Retyping should cover only the lines from the one containing "This screenshot has height=725, width=1024." through the final line of the records, with pictures omitted.

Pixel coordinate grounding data

::::::

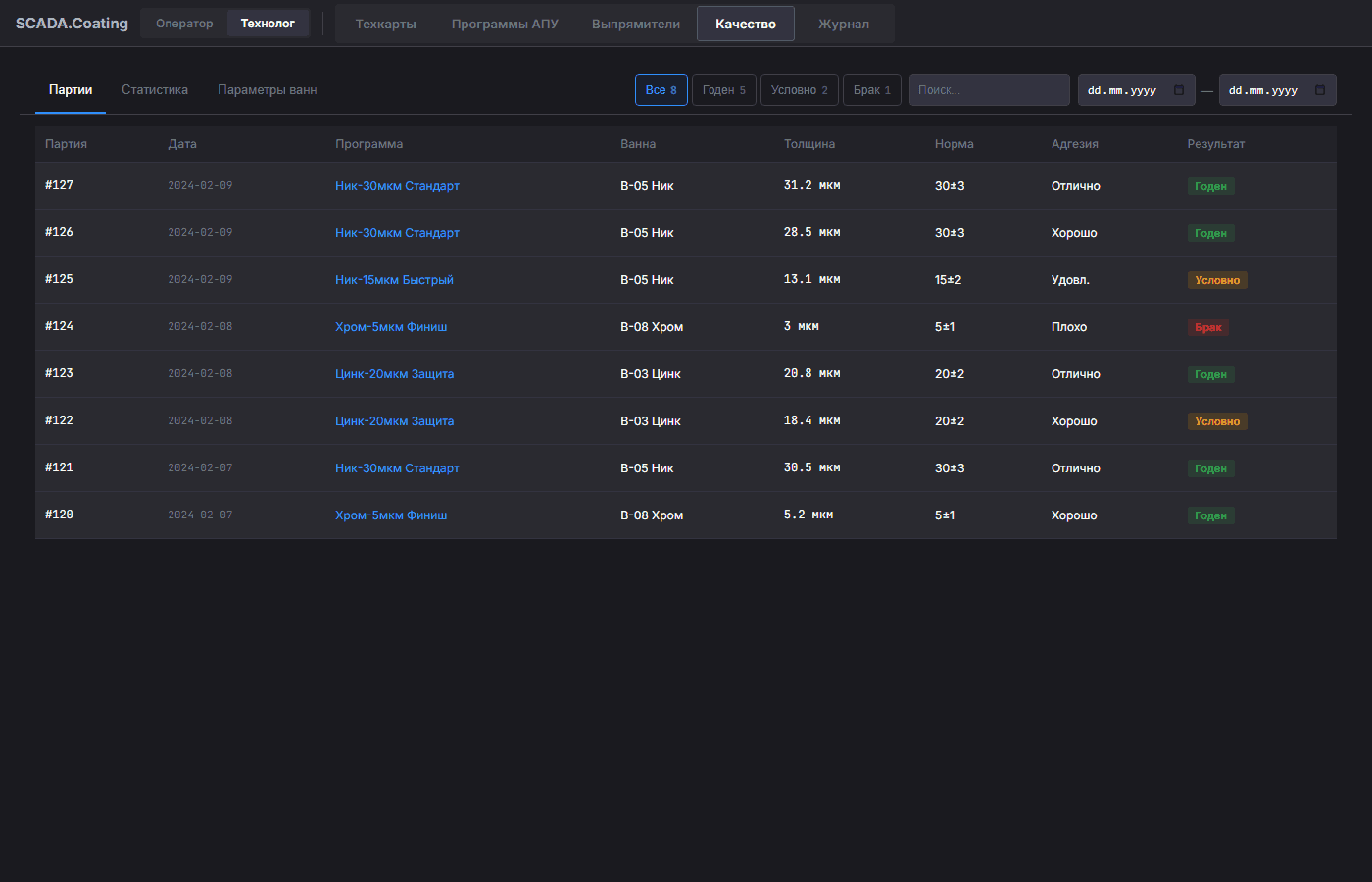Open Хром-5мкм Финиш link for batch #124

[391, 327]
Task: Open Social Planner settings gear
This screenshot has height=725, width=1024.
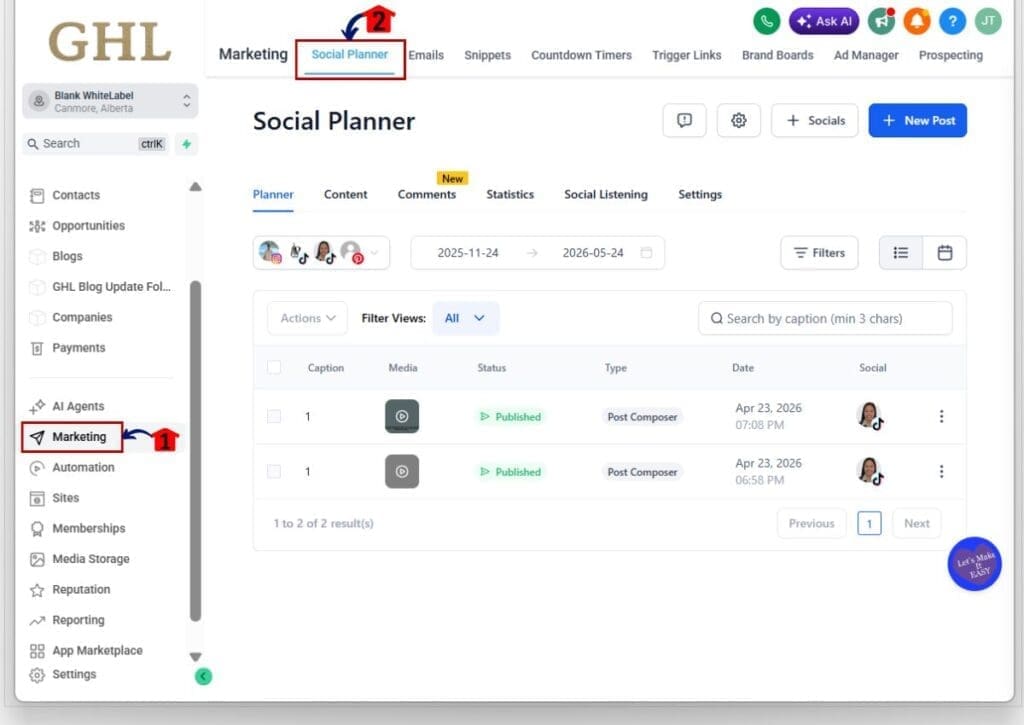Action: (x=738, y=120)
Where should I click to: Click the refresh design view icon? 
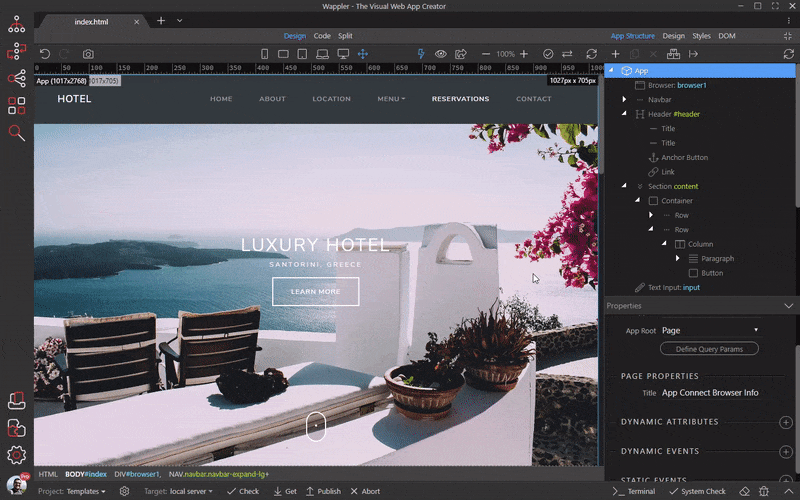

::::::

**Written reply**:
This screenshot has height=725, width=1024.
Action: (x=738, y=120)
Where should I click to: Click the refresh design view icon? 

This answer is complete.